The p value for transient rise in intraocular pressure in comparison to intraocular pressure before the procedure was found to be <0.001 which is considered to be very significant. A positive correlation of 0.436 was found for the same. Paired t-test for the statistical analysis for the same.
Discussion
In our study, nine patients showed transient increase in IOP of 5mm Hg or more. This also compares favourably with other studies e.g., Steinert et al reported an incidence of retinal detachment or tears, and cystoid macular edema (CME) ranging between 0.56 to 1.23% after laser cpasulotomy.4 Our cases with rise in IOP had greater number of laser shots were given, thus dissipating higher amount of laser energy to the eye, however the rise in IOP was transient and subsided effectively with antiglaucoma medications (timolol maleate 0.5% BD for three days).
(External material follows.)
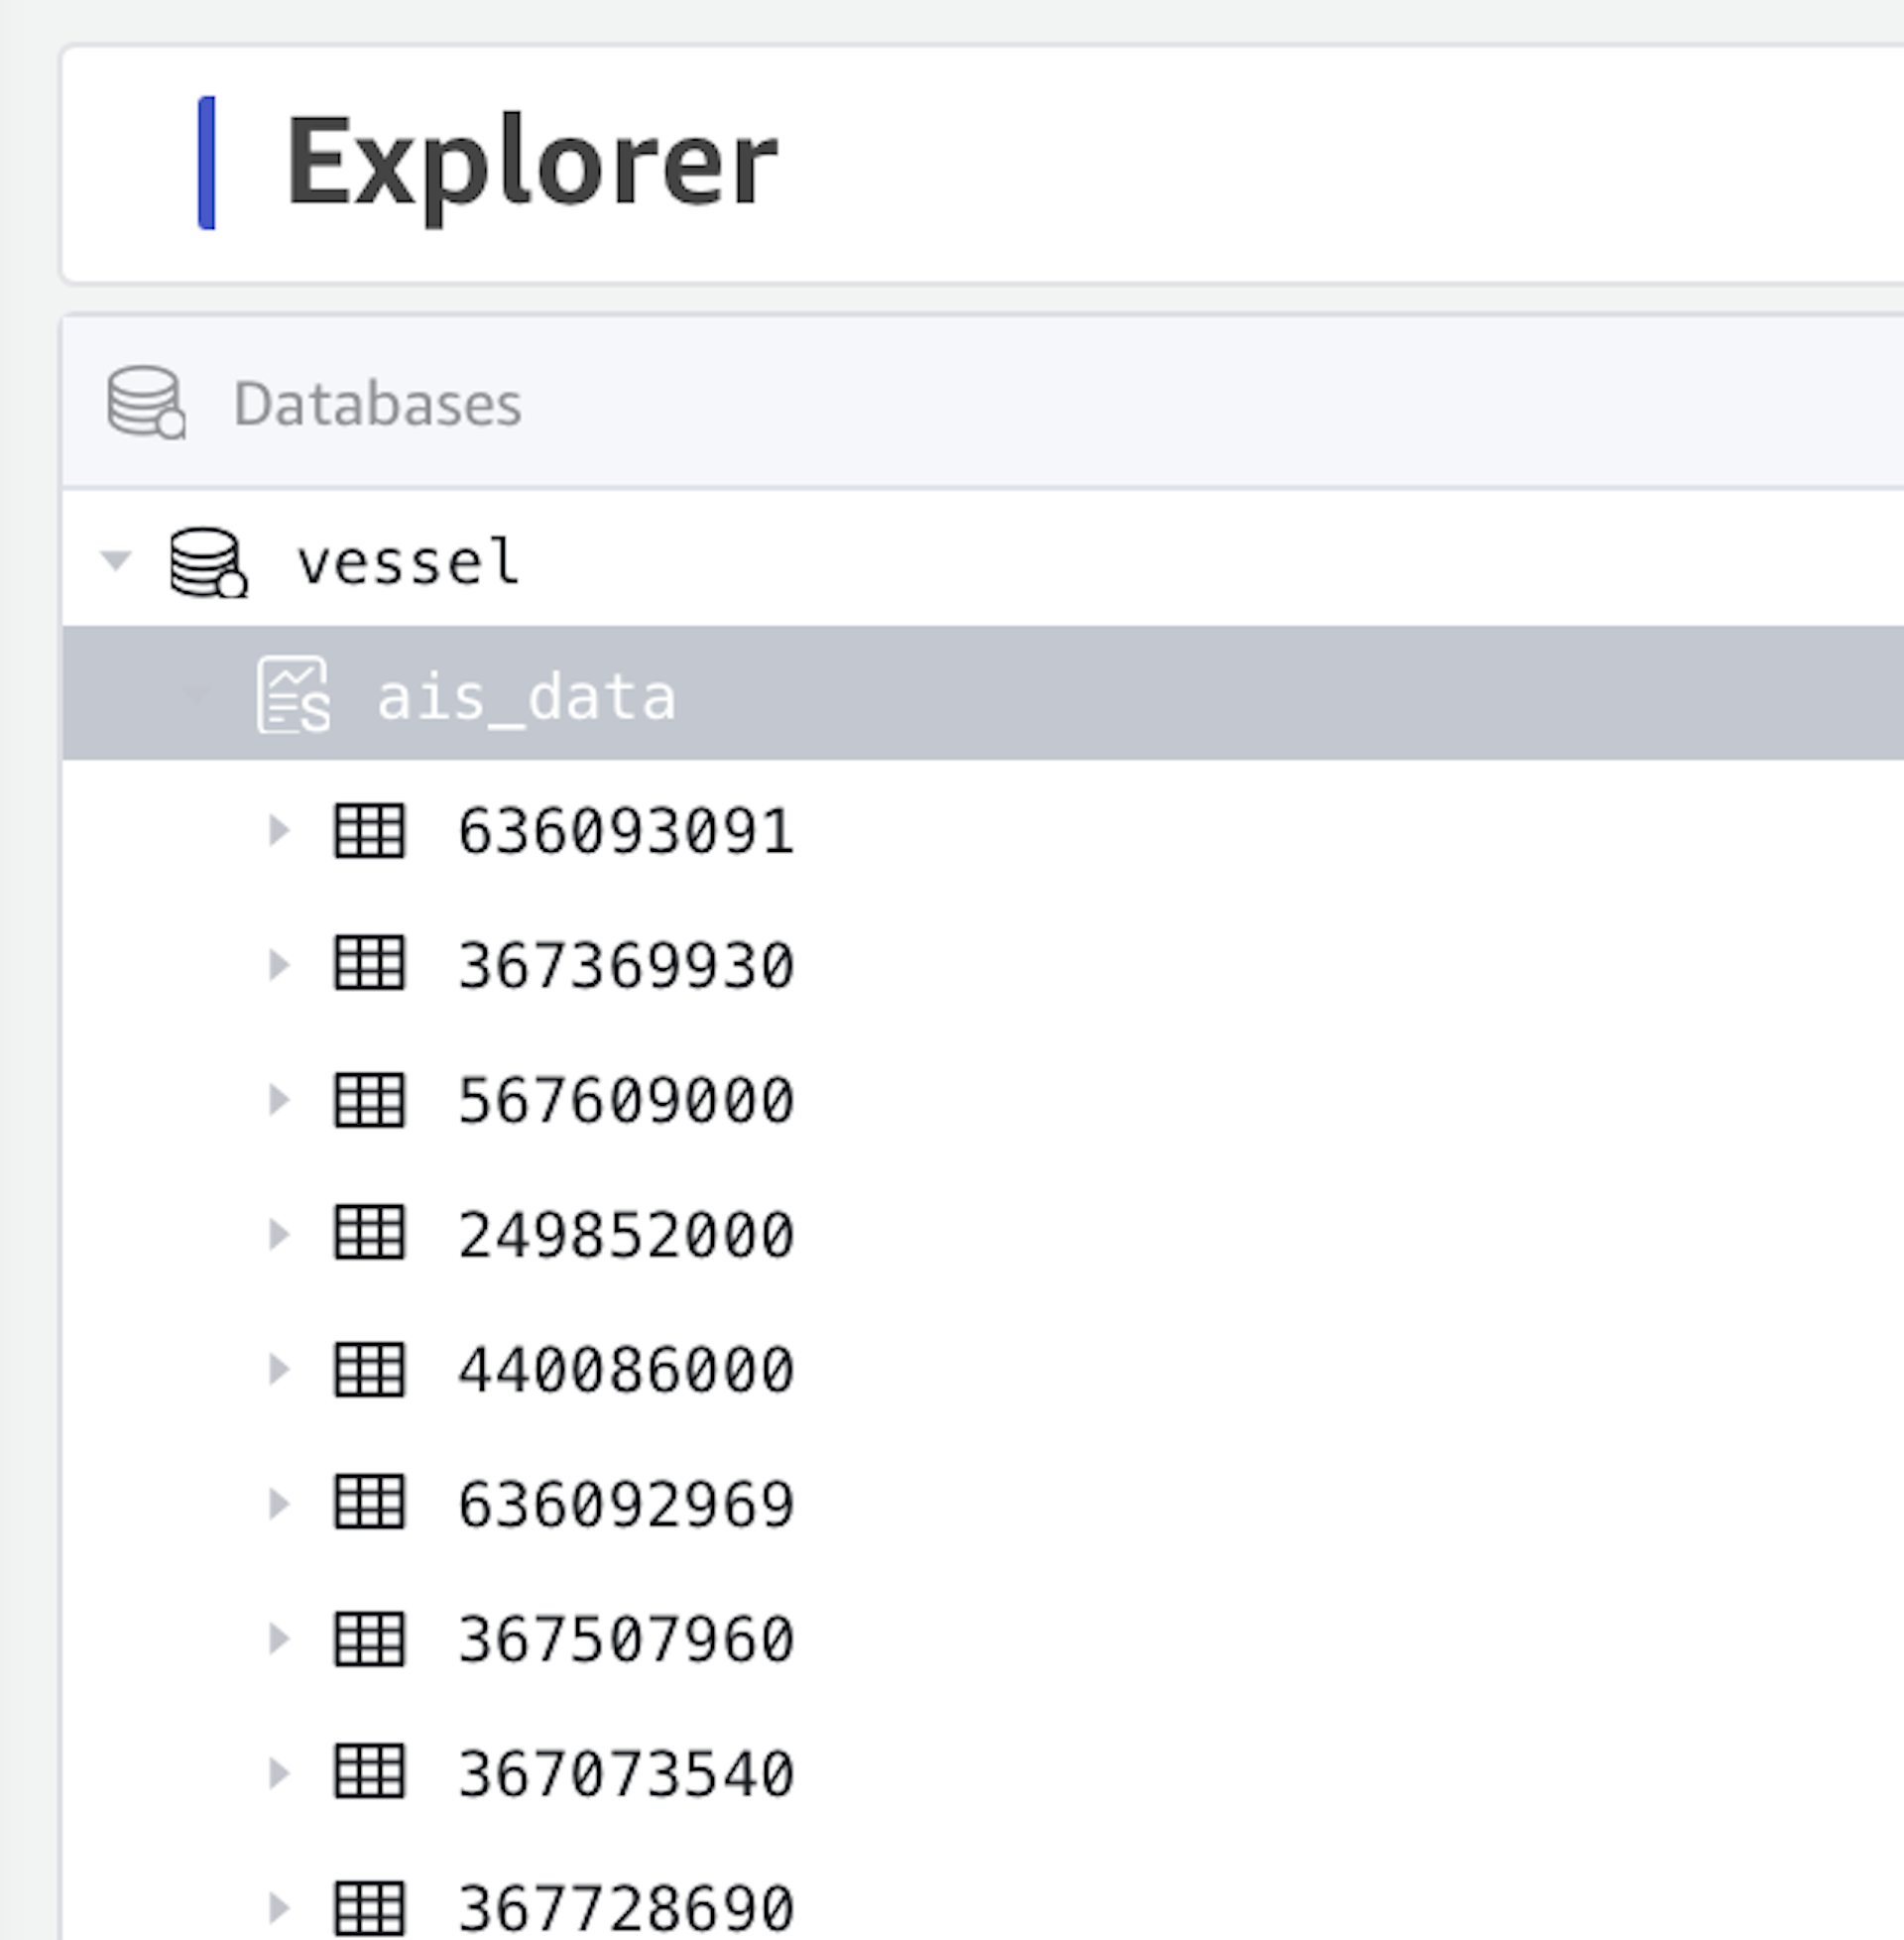
Task: Click the ais_data stable icon
Action: pos(292,695)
In another study, Stark et al suggested that the risk of cystoid macular edema (CME) and retinal detachment can be diminished if the onset of PCO and the subsequent Nd YAG capsulotomy required can be delayed to at least 12 months from surgery. Also, thorough posterior segment examination is required to identify the defects early to prevent further progression.5 In our study, the case of cystoids macular edema was treated with local steroids with aim to return the eye at pr-procedure level, but persisted. Slit – lamp examination did not show any significant vitreous changes.
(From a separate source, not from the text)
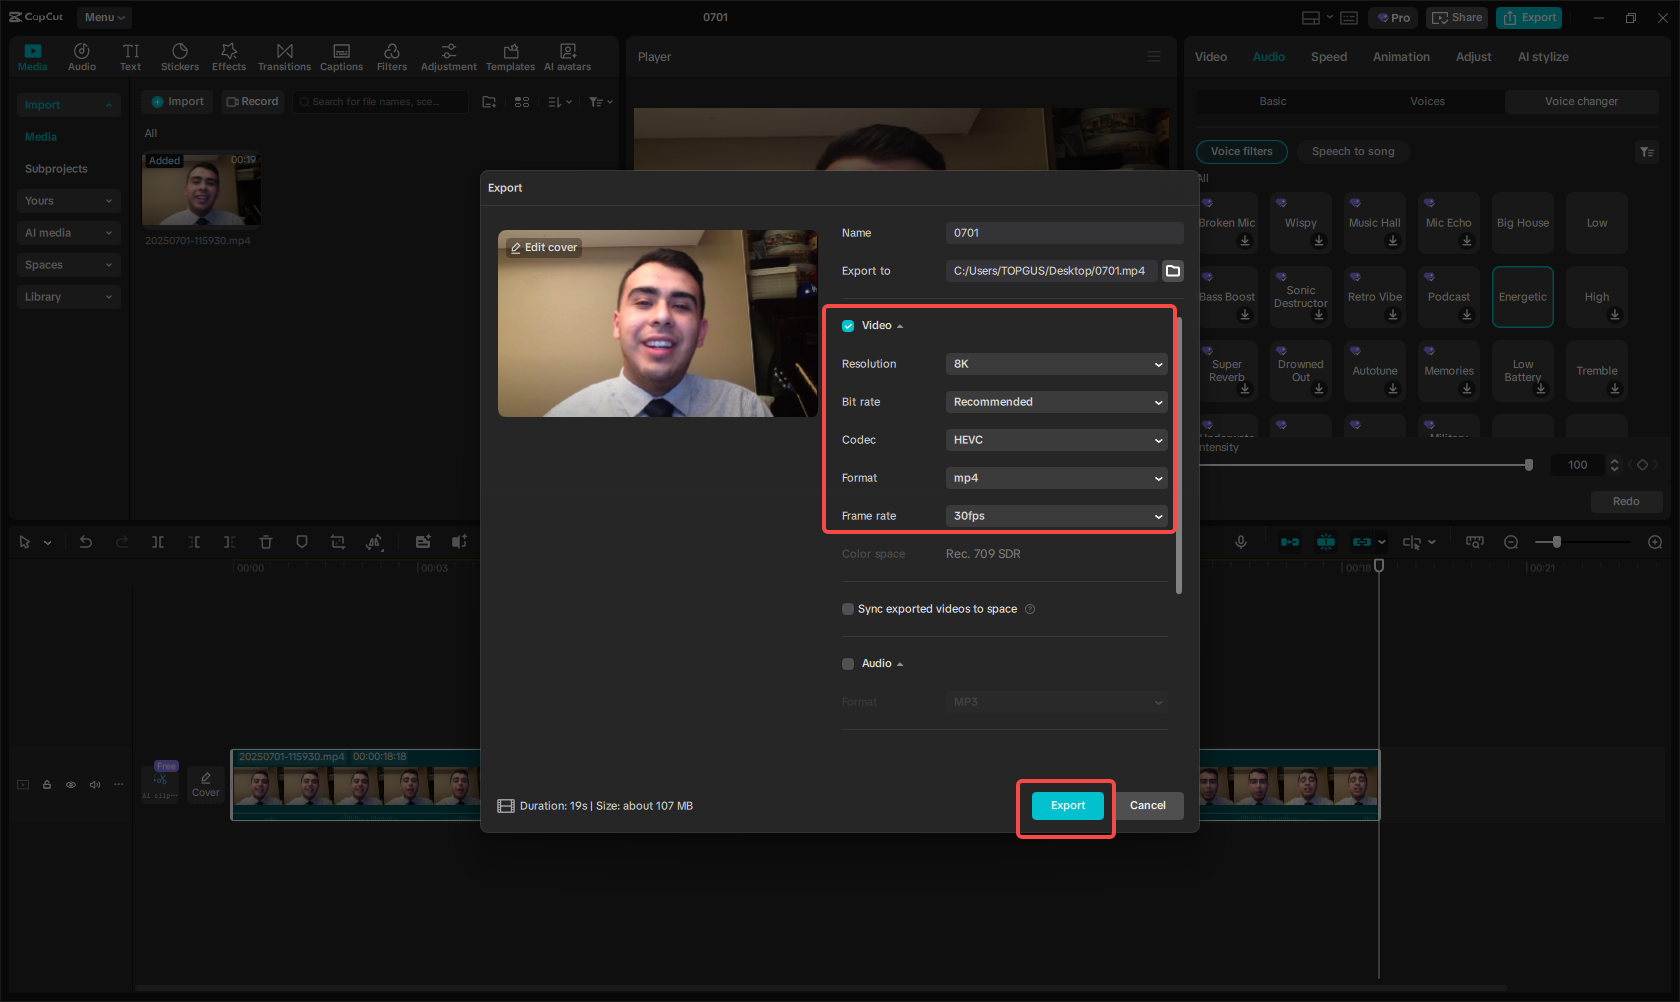This screenshot has width=1680, height=1002.
Task: Uncheck the Video checkbox in the Export dialog
Action: 847,325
The effect on pearls over time after a capsulotomy has been extensively studied by Caballero et al. and suggested that pearls are due to equatorial epithelial cells migrating across the surface of the posterior capsule and transforming into bladder cells. There was initial proliferation and displacement of pearls, within a few weeks of laser may be due to a reaction to a cell growth stimulus in vitreous, severe enough to cause occlusion of the capsular opening. It has been noted in case reports between 2 and 4 years after capsulotomy, however most of them had a reduction in pearls and after 4 years of the procedure, the capsule was completely transparent, most likely due to the cells had fallen into vitreous or had disappeared through apoptosis.6
There was no set size for capsulotomy. It was decided clinically depending on the size of non-dilated pupil. The Nd YAG laser capsulotomies enlarged progressively up to 1 month and stabilized thereafter. Suggested method to reduce the incidence of PCO include thorough cortical clean up, continuous curvilinear capsulorrhexis and placement of capsulorrhexis edge over the optic of intraocular lens (IOL) with complete in the bag fixation of lens. Since the epithelial pearls have their origin in the peripheral equatorial lens bow, intra-operative polishing of the central posterior capsule, which has no epithelial lining, generally does not help in reducing the incidence of PCO.
There were few Limitations in our study like irregularities in follow-up due to the longevity of study duration requiring change in follow-up schedule, poor intra-procedural co-operation from some patients due to anxiety and poor compliance in terms of post-procedure treatment adherence was noted. However, based on our experiences from the study, we can make few recommendations like proper pre-procedural work up reduces the chances of complications along with regular follow-up with fundus examination is recommended. Transient rise in IOP is the most common side effect, hence regular IOP measurement is highly recommended and long-term changes in the IOP should be sought for the patients showing immediate post procedure rise in IOP. Anxiety played a significant role in co-operation of patients, so we recommend additional counselling in such patient types.
Conclusion
Nd-YAG laser capsulotomy is an easy, practical modality to treat posterior capsular opacities, but is not a completely innocuous procedure. Due precautions should be taken in pre- and post-procedural stages including medications, thorough counselling, proper focusing and steady fixation of the patients to minimise the complication.